Ironically, it would seem, the Univac 9300 was offered as a peripheral for the 418-III. It would seem ironic because the 9300 was a computer compatible with one form of the IBM System/360 mainframe. However, what it was compatible with was the System/360 Model 20, whose binary arithmetic capabilities were limited to 16-bit numbers, but which still offered the standard decimal instructions. Unlike the Model 20, it could have up to 32K bytes, rather than 16K bytes, of main memory.
The GE 225 and its relatives, with a 20-bit word length, had room for a 2-bit index register field, and addresses that could span an 8,192-word memory. However, the index registers ended up also being used as base registers, since memories of up to 16,384 words were used.
Also shown is the instruction word format shared by the ORDVAC, the ILLIAC I, and several other machines based on the machine at Princeton's Institute for Advanced Study designed by John von Neumann, and the instruction word format of the Manchester Mark I, and the commercial Ferranti Mark I based on it. These were both early machines with a 40-bit word. On the Manchester and Ferranti Mark I computers, the index register field was either zero, or gave the number of an index register, the contents of which were added to the entire instruction before use. Thus, having the address in the most significant part of the instruction actually served the purpose of avoiding problems with carries. These were the machines that originated the index register concept, terming these registers "B-lines".
Another computer with a 40-bit word and two instructions per word illustrated here is the WEIZAC, which was built at the Weizmann Institute in Israel.
These pages include descriptions of a large number of computers, but they fall short of describing every computer architecture that I have ever heard of. Two more complicated architectures, those of the Motorola 68000 series of chips and those of the Intel 80386 and its successors, are described on the last page of this section, and the PDP-8 is described in more detail on a later page.

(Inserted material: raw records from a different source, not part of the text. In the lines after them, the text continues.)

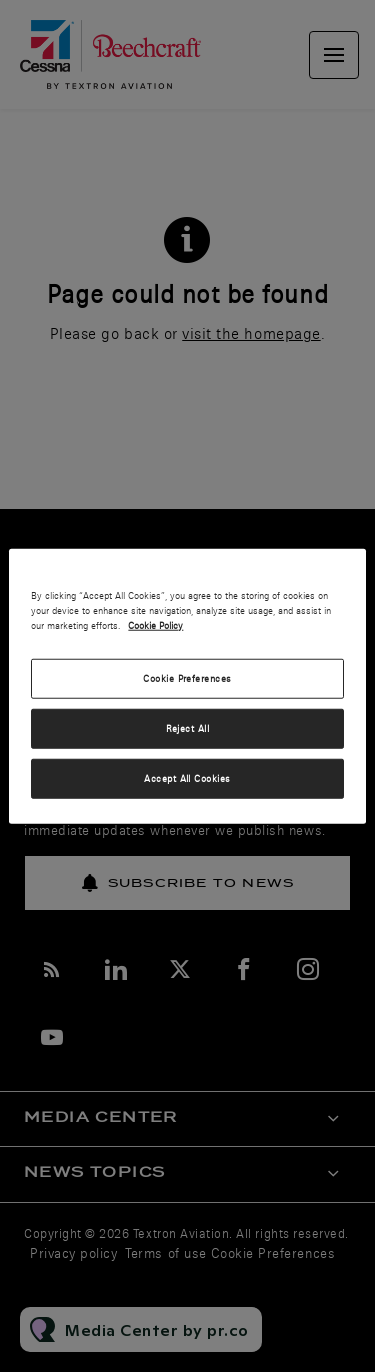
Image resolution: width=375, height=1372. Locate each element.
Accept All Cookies (187, 777)
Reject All (188, 727)
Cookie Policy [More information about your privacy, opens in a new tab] (155, 625)
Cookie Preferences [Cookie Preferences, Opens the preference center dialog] (187, 678)
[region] (187, 686)
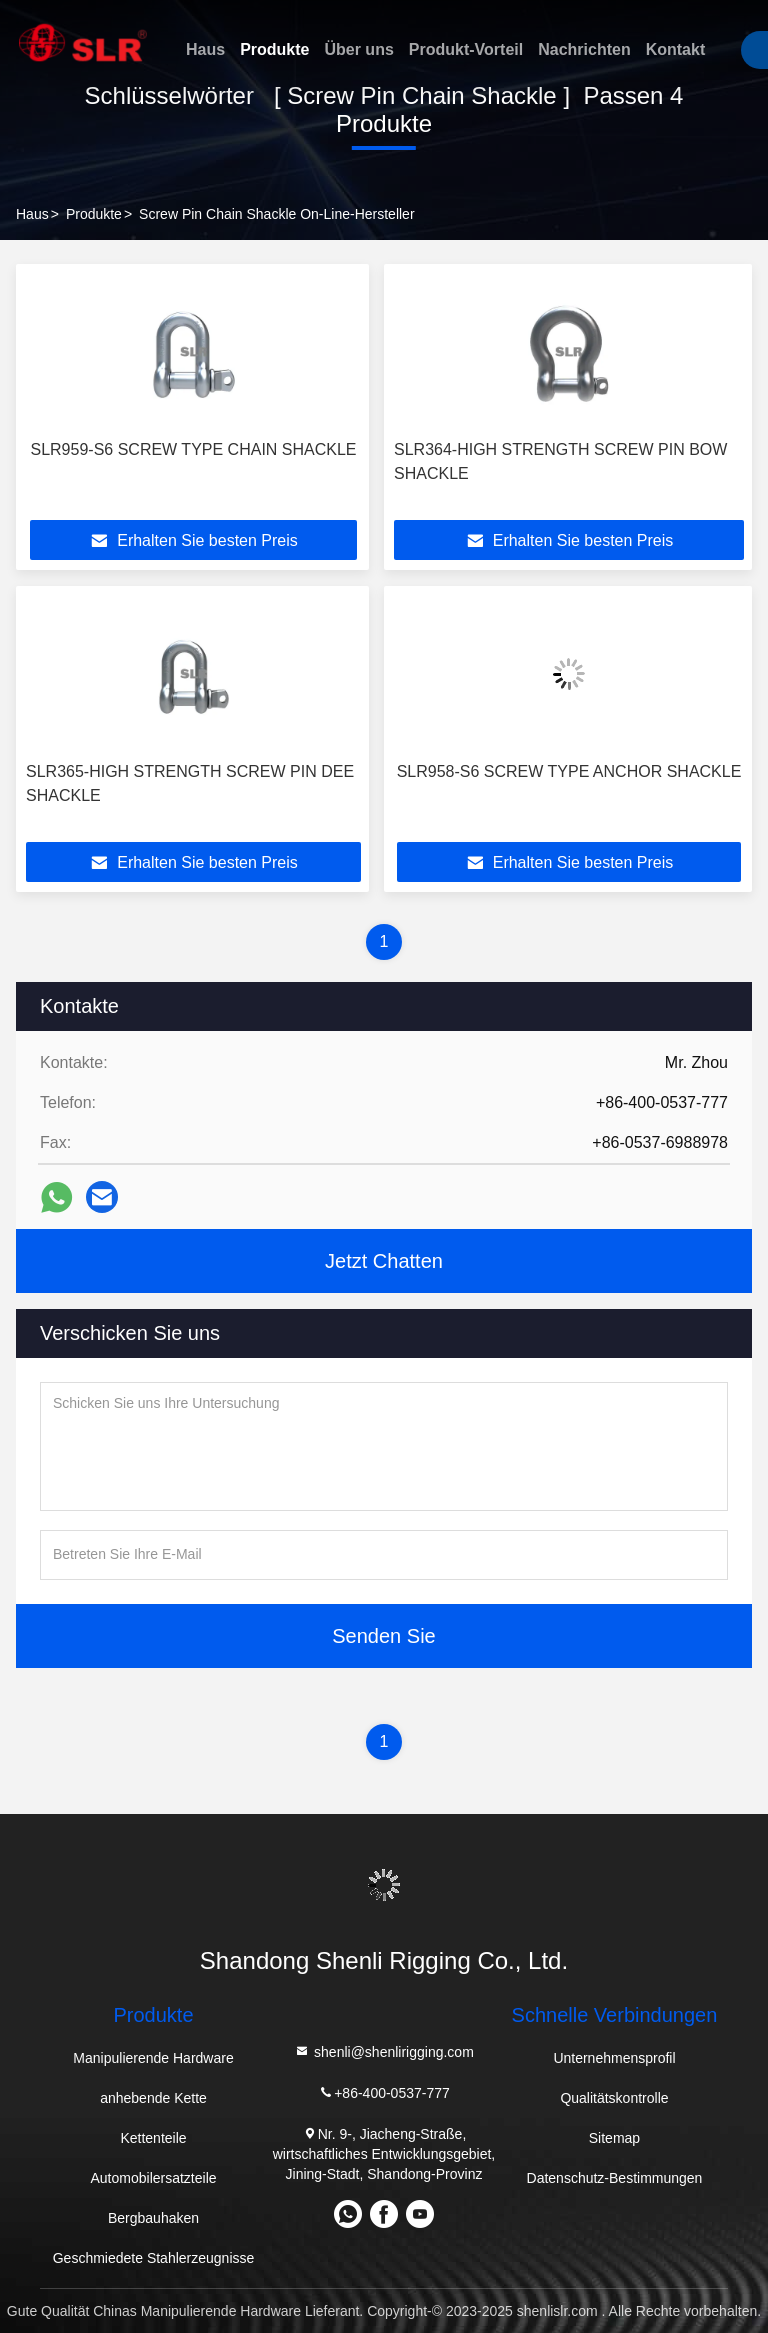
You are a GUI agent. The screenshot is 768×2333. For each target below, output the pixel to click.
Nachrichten (584, 49)
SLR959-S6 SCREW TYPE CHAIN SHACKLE (193, 449)
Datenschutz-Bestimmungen (615, 2178)
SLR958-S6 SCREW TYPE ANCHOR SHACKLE (569, 771)
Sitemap (614, 2138)
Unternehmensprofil (614, 2058)
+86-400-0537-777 (384, 2092)
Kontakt (676, 49)
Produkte (274, 49)
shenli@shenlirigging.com (384, 2051)
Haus (205, 49)
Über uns (358, 49)
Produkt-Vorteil (466, 49)
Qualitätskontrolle (614, 2098)
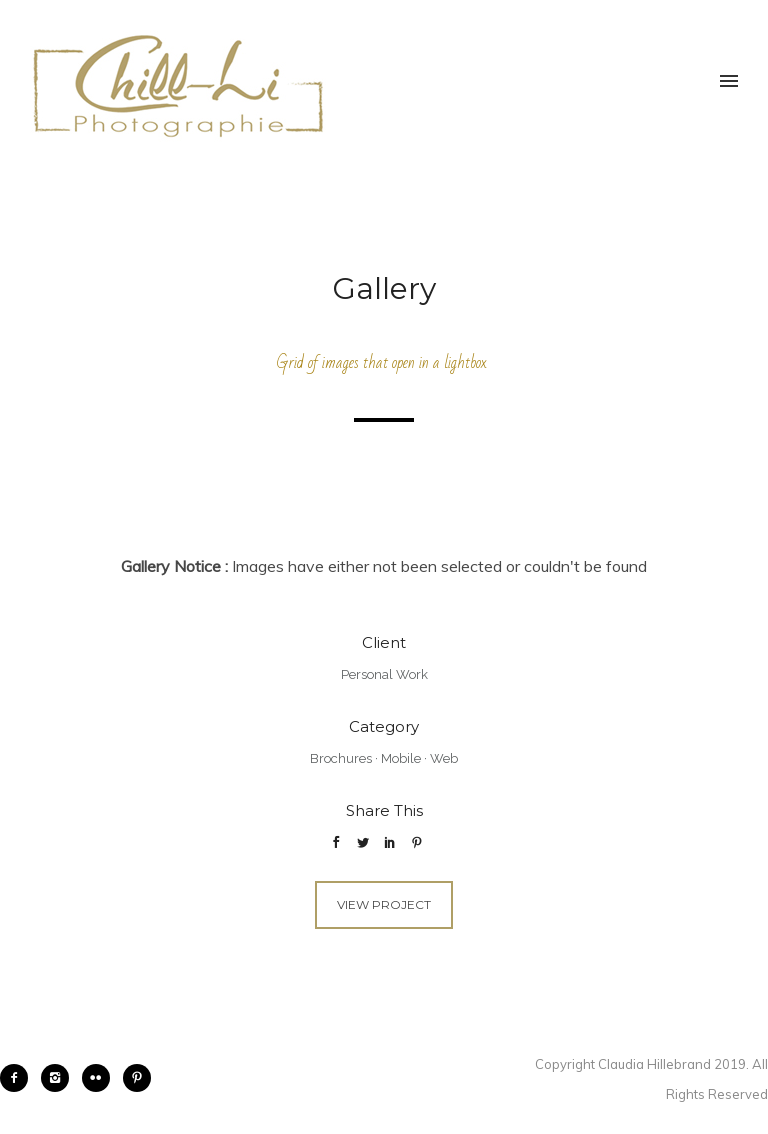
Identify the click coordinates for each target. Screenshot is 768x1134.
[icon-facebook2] (19, 1078)
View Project (384, 904)
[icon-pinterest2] (137, 1078)
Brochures (341, 758)
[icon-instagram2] (60, 1078)
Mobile (401, 758)
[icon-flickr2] (101, 1078)
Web (444, 758)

In addition, some types of computer were specifically excluded from this page. Computers using a recirculating memory as their main memory, or computers which stored decimal digits instead of binary bits, are excluded. This disqualified the IBM 650 on two points. It also excluded many of the earliest stored-program computers, such as the EDVAC, the Univac I, the English Electric DEUCE, and even the Ferranti Pegasus, which is famed for having introduced the modern concept of general registers. Computers which accompanied data bits in memory with a "flag" bit which was significant to the programmer (parity bits, of course, are irrelevant) were excluded as well, so this eliminated the IBM 1401 and the much more recent BIT 483. It also meant the decimal IBM 1620 was disqualified on two points rather than one. Also, to save space in the diagrams, computers with similar word lengths were grouped together. Thus, computers with 39-bit instruction words, or 22-bit instruction words, and so on, were, to a limited extent, avoided: space was found to fit in 20-bit instructions with the 18-bit instructions, and 30-bit instructions with the 32-bit instructions, to allow at least some unusual word lengths to be included. Thus, the computers illustrated here are primarily representative of "modern" architectures, at least in some sense.